Ms. Briggs testified as follows in regard to the September 16th conversation with appellant:

A He said, “This might — this might come back on me in court,” that “I have let you know more about what I’m really like and I haven’t acted crazy,” and he said, but — I said, “That’s right, it might.” And he said, “Well, that doesn’t matter because I’ve got Dr. Shuman on my side, and it will be you against him,” and I said, “That’s okay.” And I said, “How did you manage to convince people that you were crazy in the first place? I don’t see how you could do it.” He said, “Well, I have a little act that I use. You want to see it?”
I said, “Sure.”
So, then, he went very voluntarily into an act which lasted several minutes in which he displayed a number of schizophrenic symptoms, and then he stopped it and then we both had a laugh about it.
Q Now, did he say—
A And the other inmates sitting there were laughing also.

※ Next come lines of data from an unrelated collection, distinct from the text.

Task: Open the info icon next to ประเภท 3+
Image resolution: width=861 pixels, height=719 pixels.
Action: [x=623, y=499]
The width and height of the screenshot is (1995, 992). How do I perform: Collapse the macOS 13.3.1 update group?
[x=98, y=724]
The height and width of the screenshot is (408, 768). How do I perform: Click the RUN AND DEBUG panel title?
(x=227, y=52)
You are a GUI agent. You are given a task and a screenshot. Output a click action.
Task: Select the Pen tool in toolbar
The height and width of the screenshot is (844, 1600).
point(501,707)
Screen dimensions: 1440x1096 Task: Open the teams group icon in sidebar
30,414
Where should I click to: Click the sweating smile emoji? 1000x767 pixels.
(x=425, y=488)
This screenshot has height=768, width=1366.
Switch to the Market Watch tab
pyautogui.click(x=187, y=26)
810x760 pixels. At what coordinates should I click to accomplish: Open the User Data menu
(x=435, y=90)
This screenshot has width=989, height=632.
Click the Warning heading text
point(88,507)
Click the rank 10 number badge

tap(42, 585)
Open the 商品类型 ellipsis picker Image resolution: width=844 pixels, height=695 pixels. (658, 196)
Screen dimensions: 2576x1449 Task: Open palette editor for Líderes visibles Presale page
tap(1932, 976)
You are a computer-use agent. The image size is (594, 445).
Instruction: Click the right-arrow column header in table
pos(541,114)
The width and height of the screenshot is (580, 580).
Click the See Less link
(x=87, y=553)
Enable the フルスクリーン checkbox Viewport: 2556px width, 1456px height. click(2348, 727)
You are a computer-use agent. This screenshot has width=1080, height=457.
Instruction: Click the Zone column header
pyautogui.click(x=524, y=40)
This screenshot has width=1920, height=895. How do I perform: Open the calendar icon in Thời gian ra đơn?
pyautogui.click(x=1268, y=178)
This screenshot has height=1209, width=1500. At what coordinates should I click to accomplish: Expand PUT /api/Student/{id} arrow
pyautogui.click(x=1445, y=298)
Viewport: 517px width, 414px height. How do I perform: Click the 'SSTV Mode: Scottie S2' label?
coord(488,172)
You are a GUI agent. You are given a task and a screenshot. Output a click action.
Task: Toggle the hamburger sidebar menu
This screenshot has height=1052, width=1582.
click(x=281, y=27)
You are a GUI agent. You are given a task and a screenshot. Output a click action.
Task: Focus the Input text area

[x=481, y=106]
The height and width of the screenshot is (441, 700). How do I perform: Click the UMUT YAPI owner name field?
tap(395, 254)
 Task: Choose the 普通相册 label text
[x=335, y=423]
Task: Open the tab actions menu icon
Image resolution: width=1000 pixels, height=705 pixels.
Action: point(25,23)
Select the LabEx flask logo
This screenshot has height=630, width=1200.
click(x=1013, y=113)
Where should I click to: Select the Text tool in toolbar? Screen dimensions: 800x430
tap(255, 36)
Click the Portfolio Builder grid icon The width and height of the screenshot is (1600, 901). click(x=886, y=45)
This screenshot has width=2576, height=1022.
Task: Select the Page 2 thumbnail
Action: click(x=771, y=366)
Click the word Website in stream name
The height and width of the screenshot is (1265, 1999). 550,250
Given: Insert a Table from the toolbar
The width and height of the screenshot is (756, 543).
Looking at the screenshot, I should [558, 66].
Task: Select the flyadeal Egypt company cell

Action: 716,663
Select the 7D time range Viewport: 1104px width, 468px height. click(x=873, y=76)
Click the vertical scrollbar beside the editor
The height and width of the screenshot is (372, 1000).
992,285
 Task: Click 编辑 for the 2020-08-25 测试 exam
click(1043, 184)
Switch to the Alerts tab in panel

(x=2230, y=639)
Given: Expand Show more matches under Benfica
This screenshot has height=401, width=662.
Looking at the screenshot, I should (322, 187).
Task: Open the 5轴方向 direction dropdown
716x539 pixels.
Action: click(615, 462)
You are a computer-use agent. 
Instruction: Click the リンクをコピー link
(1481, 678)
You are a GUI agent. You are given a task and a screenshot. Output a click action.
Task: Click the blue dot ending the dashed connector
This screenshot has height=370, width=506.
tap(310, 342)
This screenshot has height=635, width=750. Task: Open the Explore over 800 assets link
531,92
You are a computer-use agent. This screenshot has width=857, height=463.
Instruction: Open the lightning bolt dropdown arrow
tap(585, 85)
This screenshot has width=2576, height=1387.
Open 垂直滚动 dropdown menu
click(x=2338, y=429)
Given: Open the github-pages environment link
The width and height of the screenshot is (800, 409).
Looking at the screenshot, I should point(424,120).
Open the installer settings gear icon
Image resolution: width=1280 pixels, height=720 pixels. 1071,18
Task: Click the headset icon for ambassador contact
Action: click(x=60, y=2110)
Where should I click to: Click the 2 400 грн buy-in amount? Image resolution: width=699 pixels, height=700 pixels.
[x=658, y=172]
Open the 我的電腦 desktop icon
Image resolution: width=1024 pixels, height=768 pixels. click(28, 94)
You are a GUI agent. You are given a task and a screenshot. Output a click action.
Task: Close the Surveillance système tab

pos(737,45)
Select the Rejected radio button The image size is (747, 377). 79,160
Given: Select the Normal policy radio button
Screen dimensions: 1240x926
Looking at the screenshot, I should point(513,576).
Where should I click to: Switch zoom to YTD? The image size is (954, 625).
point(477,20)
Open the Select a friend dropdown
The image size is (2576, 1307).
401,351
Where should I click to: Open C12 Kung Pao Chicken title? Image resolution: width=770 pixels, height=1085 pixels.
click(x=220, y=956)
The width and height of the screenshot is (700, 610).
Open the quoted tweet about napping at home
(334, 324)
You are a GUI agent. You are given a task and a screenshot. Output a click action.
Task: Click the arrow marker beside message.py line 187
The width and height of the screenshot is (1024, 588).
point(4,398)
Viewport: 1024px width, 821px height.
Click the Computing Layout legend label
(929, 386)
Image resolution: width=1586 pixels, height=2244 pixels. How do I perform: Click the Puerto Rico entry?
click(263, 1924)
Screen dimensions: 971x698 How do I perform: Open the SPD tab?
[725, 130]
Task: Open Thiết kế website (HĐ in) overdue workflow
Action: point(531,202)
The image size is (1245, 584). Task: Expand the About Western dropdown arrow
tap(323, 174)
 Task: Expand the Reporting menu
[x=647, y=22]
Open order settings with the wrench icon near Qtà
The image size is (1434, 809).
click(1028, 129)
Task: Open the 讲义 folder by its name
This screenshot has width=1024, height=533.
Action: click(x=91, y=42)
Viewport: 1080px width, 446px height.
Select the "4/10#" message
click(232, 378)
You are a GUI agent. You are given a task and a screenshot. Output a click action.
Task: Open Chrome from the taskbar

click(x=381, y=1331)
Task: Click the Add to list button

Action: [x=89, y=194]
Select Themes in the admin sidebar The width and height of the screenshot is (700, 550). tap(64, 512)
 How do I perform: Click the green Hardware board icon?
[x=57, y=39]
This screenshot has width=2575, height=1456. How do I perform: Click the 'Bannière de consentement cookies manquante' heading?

This was certainly corroborative of the suspicious circumstances of recovery observed by the psychiatrists.

The government also adduced other lay testimony supportive of appellant’s sanity. James Waibel, the victim, testified that appellant was alert, coherent and responsive in his actions on the day of the commission of the crime. The jury could also infer from the very organization of appellant’s actions on the day of the crime that he was behaving in a rational and coherent manner. Appellant’s former parole officer testified that appellant seemed normal in all contacts the two had in late 1973, not long before the commission of this crime. The FBI agent who interviewed appellant about the kidnapping in October 1974 also related that appellant was composed, responsive and alert.

The government conceded that the appellant produced sufficient evidence to meet his initial burden of overcoming a presumption of sanity. See Dusky v. United States, 295 F.2d 743, 754 (8th Cir. 1961), cert. denied, 368 U.S. 998, 82 S.Ct. 625, 7 L.Ed.2d 536 (1962). The government then had the duty to establish that the appellant was sane at the time of the commission of the act and such burden had to be carried beyond a reasonable doubt. Id. This burden was clearly met. The government’s burden can also be met with observations by lay witnesses. Kaufman v. United States, 350 F.2d 408, 413 (8th Cir. 1965), cert. denied, 383 U.S. 951, 86 S.Ct. 1216, 16 L.Ed.2d 212 (1966); Dusky v. United States, supra, at 754. We conclude without hesitation that the government produced sufficient expert and lay testimony to allow the jury to find, as it did find, that the government established sanity beyond a reasonable doubt.

As to the second issue raised by the appellant, the government’s instruction on insanity as a defense contained the phrase “as used in these instructions, the terms ‘mental disease or defect’ do not include any abnormality manifested only by repeated criminal or otherwise anti-social conduct.” Appellant’s proposed instruction omitted this statement. We find the trial court’s instruction to be without error. Even if it could have been worded differently, we find complete justification in the record for its usage here and find no prejudice to the appellant. The instruction was specifically approved by this court in United States v. Frazier, 458 F.2d 911, 918 (8th Cir. 1972). Furthermore, the record here is replete with references to anti-social behavior and past criminal conduct of the appellant; e. g., drug usage beginning at the age of thirteen, federal parole, stolen automobiles, military A.W.O.L., and threats to other persons. We find no merit in appellant’s argument that giving the instruction approved in United States v. Frazier, supra, based primarily upon evidence introduced at the appellant’s own initiative, violated his Fifth Amendment rights. Appellant was fairly tried and fairly convicted.

This case is in all things affirmed.